● REQUIREMENT
Copy the items below verbatim, beginning with the line that contains "891) in the screenshot?" and continuing through the line that contains "the loading placeholder, which".
**** TASK INPUT ****
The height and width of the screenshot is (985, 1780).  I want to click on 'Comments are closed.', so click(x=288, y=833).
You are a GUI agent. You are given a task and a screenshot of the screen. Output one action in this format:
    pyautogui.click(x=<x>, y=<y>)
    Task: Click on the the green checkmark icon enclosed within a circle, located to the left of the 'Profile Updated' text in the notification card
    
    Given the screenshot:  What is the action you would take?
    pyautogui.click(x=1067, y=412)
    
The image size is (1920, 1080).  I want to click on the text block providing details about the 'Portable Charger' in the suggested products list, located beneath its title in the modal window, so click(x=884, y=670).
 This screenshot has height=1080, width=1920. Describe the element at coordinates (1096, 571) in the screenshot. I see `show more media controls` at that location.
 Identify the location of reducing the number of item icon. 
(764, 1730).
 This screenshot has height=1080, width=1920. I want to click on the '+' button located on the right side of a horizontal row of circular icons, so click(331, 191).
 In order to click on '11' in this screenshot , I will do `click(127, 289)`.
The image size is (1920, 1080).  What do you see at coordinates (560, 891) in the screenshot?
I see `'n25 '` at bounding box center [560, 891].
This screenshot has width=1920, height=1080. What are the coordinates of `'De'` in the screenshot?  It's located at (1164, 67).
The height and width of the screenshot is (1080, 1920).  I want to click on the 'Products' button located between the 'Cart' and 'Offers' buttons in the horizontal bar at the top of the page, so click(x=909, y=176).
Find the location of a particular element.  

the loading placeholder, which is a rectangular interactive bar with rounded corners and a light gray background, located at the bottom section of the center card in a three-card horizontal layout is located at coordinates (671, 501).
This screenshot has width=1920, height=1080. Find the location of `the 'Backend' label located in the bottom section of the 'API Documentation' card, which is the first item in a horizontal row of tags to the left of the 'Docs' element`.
****
● WRITTEN SOLUTION
The image size is (1920, 1080).  What do you see at coordinates (560, 891) in the screenshot?
I see `'n25 '` at bounding box center [560, 891].
This screenshot has width=1920, height=1080. What are the coordinates of `'De'` in the screenshot?  It's located at (1164, 67).
The height and width of the screenshot is (1080, 1920).  I want to click on the 'Products' button located between the 'Cart' and 'Offers' buttons in the horizontal bar at the top of the page, so click(x=909, y=176).
Find the location of a particular element.  

the loading placeholder, which is a rectangular interactive bar with rounded corners and a light gray background, located at the bottom section of the center card in a three-card horizontal layout is located at coordinates (671, 501).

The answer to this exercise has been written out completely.